今日の大学の起源は、11世紀-12世紀頃、ヨーロッパ最古の大学としてイタリアに"Alma Mater Studiorum" (今のボローニャ大学)が1088年に開設され、1209年にイングランドのオックスフォード大学(同大学より1209年に分離してケンブリッジ大学が誕生)、フランスのパリ大学、スコットランドのグラスゴー大学と開設されていった。
中世ヨーロッパにおいては神学部(キリスト教聖職者の養成)、法学部(法律家の養成)、医学部(医師の養成)の3つの上級学部と哲学部との4学部からなり、専門職を養成することが大きな役割であった。

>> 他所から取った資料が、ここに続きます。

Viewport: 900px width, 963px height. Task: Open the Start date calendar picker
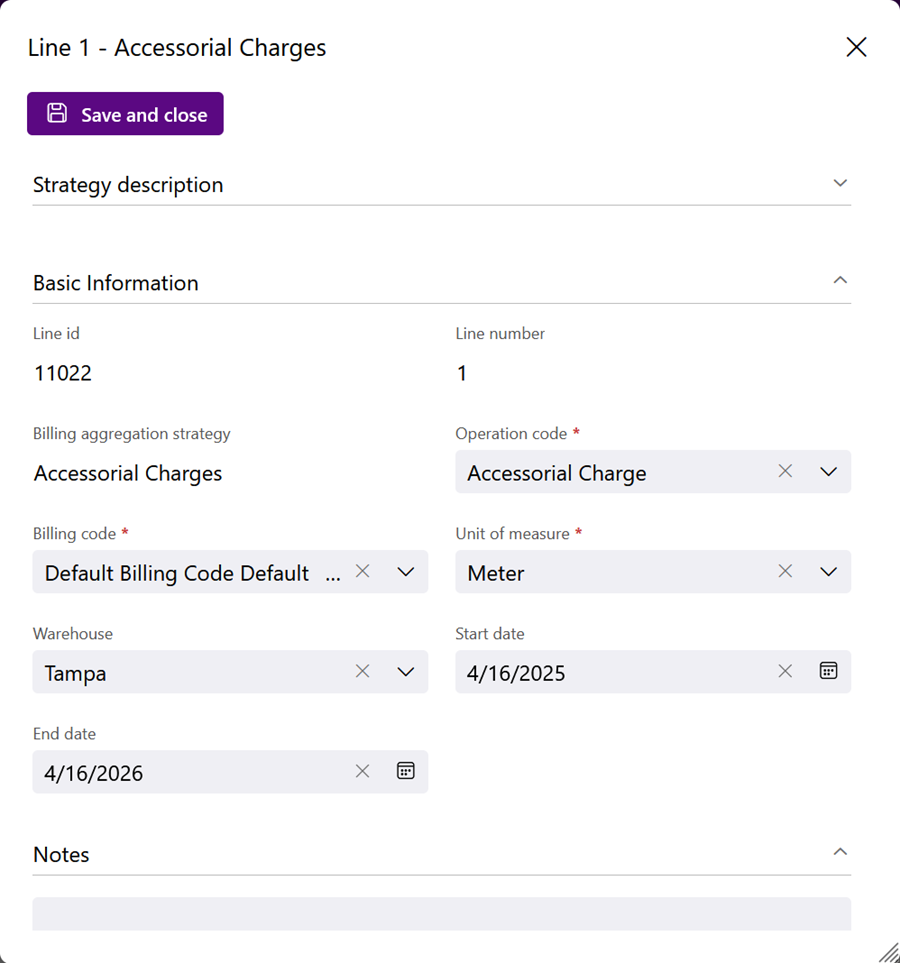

最初の中世ヨーロッパの大学は、学芸、法学、医学、神学の研究のために11世紀末から12世紀初めにかけてイタリアとフランスおよびイギリスで設立された。
12世紀から13世紀の間の社会の専門職化の増大に伴って、同様の要求が職業的聖職者に対しても増大した。12世紀以前には、ヨーロッパの知的生活は修道院に託されていた。修道院は、もっぱら典礼と祈りの研究に関わっており、少数の修道院が本当の知識人を誇ることができた。教会法と秘蹟の研究についてのグレゴリウス改革の重点化に従って、司教は、教会法に基づいて聖職者を養成するための、さらに説教と神学的議論で使うための論理学や論争、より効果的に財務を管理するための会計学をふくむ教会運営のより世俗的側面においても聖職者を養成するための大聖堂附属の学校 (cathedral schools) を組織した。
学習は、教会のヒエラルキー内での昇進に不可欠になり、同じように教師は名声を集めた。しかしながら、需要はすぐに、本質的に一人の教師によって運営されていた大聖堂附属学校の容量を越えた。なお、そのうえ、大聖堂附属学校の学生とより小さい町の市民との間で緊張が高まり、大聖堂附属学校はパリやボローニャのような大都市へ移転した。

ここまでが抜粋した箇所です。